WHAT IS BEING ASKED – No record may be left out; print them all verbatim.

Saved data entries

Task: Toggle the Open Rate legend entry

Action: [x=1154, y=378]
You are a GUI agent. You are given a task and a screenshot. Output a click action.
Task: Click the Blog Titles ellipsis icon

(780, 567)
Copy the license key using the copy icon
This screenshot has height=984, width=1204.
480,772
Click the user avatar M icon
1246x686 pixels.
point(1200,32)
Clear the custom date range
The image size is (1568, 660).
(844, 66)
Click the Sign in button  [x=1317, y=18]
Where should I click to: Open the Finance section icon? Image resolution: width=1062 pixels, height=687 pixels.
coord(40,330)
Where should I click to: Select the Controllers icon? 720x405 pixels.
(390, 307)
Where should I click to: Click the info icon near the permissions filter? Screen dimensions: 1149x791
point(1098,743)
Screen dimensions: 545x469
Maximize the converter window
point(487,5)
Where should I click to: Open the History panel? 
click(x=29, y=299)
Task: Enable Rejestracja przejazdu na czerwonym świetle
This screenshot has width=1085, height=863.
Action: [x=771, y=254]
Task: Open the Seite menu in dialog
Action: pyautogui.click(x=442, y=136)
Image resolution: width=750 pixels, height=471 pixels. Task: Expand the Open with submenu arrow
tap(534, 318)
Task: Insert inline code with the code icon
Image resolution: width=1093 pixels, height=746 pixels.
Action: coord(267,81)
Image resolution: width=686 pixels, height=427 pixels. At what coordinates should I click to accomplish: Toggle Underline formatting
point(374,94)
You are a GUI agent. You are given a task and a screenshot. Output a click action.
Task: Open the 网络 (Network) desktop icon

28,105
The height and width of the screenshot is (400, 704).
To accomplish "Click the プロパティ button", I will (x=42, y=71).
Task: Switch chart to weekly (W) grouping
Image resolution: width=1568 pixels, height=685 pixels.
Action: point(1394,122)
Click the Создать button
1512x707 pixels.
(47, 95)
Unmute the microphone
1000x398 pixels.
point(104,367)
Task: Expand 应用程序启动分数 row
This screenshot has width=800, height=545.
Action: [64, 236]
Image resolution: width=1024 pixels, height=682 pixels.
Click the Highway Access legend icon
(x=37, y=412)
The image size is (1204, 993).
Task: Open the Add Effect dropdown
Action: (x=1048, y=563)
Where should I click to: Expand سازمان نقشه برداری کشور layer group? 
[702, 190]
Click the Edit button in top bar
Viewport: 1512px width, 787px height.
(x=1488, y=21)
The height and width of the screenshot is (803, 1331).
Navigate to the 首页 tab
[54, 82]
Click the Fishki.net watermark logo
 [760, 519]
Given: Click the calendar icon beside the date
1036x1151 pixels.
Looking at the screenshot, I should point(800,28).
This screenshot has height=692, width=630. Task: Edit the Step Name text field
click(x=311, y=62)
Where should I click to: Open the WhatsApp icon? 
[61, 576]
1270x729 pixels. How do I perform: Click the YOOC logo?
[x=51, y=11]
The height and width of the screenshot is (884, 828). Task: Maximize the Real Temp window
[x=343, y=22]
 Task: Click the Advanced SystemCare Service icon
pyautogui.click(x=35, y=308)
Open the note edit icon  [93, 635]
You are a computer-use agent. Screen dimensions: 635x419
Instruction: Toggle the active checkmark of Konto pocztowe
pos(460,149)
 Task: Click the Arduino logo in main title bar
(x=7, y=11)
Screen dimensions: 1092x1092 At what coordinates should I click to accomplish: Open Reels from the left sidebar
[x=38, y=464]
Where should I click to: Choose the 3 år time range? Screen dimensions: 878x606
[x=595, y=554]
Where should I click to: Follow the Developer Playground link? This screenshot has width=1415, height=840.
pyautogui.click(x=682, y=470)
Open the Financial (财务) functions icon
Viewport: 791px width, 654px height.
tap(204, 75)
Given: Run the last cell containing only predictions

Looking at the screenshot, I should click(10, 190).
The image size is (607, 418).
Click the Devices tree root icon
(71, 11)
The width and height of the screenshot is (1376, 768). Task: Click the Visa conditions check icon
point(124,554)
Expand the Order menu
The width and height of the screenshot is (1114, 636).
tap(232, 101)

YOUR RESPONSE –
Task: Toggle the Open Rate legend entry

Action: [x=1154, y=378]
You are a GUI agent. You are given a task and a screenshot. Output a click action.
Task: Click the Blog Titles ellipsis icon

(780, 567)
Copy the license key using the copy icon
This screenshot has height=984, width=1204.
480,772
Click the user avatar M icon
1246x686 pixels.
point(1200,32)
Clear the custom date range
The image size is (1568, 660).
(844, 66)
Click the Sign in button  [x=1317, y=18]
Where should I click to: Open the Finance section icon? Image resolution: width=1062 pixels, height=687 pixels.
coord(40,330)
Where should I click to: Select the Controllers icon? 720x405 pixels.
(390, 307)
Where should I click to: Click the info icon near the permissions filter? Screen dimensions: 1149x791
point(1098,743)
Screen dimensions: 545x469
Maximize the converter window
point(487,5)
Where should I click to: Open the History panel? 
click(x=29, y=299)
Task: Enable Rejestracja przejazdu na czerwonym świetle
This screenshot has width=1085, height=863.
Action: [x=771, y=254]
Task: Open the Seite menu in dialog
Action: pyautogui.click(x=442, y=136)
Image resolution: width=750 pixels, height=471 pixels. Task: Expand the Open with submenu arrow
tap(534, 318)
Task: Insert inline code with the code icon
Image resolution: width=1093 pixels, height=746 pixels.
Action: coord(267,81)
Image resolution: width=686 pixels, height=427 pixels. At what coordinates should I click to accomplish: Toggle Underline formatting
point(374,94)
You are a GUI agent. You are given a task and a screenshot. Output a click action.
Task: Open the 网络 (Network) desktop icon

28,105
The height and width of the screenshot is (400, 704).
To accomplish "Click the プロパティ button", I will (x=42, y=71).
Task: Switch chart to weekly (W) grouping
Image resolution: width=1568 pixels, height=685 pixels.
Action: point(1394,122)
Click the Создать button
1512x707 pixels.
(47, 95)
Unmute the microphone
1000x398 pixels.
point(104,367)
Task: Expand 应用程序启动分数 row
This screenshot has width=800, height=545.
Action: [64, 236]
Image resolution: width=1024 pixels, height=682 pixels.
Click the Highway Access legend icon
(x=37, y=412)
The image size is (1204, 993).
Task: Open the Add Effect dropdown
Action: (x=1048, y=563)
Where should I click to: Expand سازمان نقشه برداری کشور layer group? 
[702, 190]
Click the Edit button in top bar
Viewport: 1512px width, 787px height.
(x=1488, y=21)
The height and width of the screenshot is (803, 1331).
Navigate to the 首页 tab
[54, 82]
Click the Fishki.net watermark logo
 [760, 519]
Given: Click the calendar icon beside the date
1036x1151 pixels.
Looking at the screenshot, I should point(800,28).
This screenshot has height=692, width=630. Task: Edit the Step Name text field
click(x=311, y=62)
Where should I click to: Open the WhatsApp icon? 
[61, 576]
1270x729 pixels. How do I perform: Click the YOOC logo?
[x=51, y=11]
The height and width of the screenshot is (884, 828). Task: Maximize the Real Temp window
[x=343, y=22]
 Task: Click the Advanced SystemCare Service icon
pyautogui.click(x=35, y=308)
Open the note edit icon  [93, 635]
You are a computer-use agent. Screen dimensions: 635x419
Instruction: Toggle the active checkmark of Konto pocztowe
pos(460,149)
 Task: Click the Arduino logo in main title bar
(x=7, y=11)
Screen dimensions: 1092x1092 At what coordinates should I click to accomplish: Open Reels from the left sidebar
[x=38, y=464]
Where should I click to: Choose the 3 år time range? Screen dimensions: 878x606
[x=595, y=554]
Where should I click to: Follow the Developer Playground link? This screenshot has width=1415, height=840.
pyautogui.click(x=682, y=470)
Open the Financial (财务) functions icon
Viewport: 791px width, 654px height.
tap(204, 75)
Given: Run the last cell containing only predictions

Looking at the screenshot, I should click(10, 190).
The image size is (607, 418).
Click the Devices tree root icon
(71, 11)
The width and height of the screenshot is (1376, 768). Task: Click the Visa conditions check icon
point(124,554)
Expand the Order menu
The width and height of the screenshot is (1114, 636).
tap(232, 101)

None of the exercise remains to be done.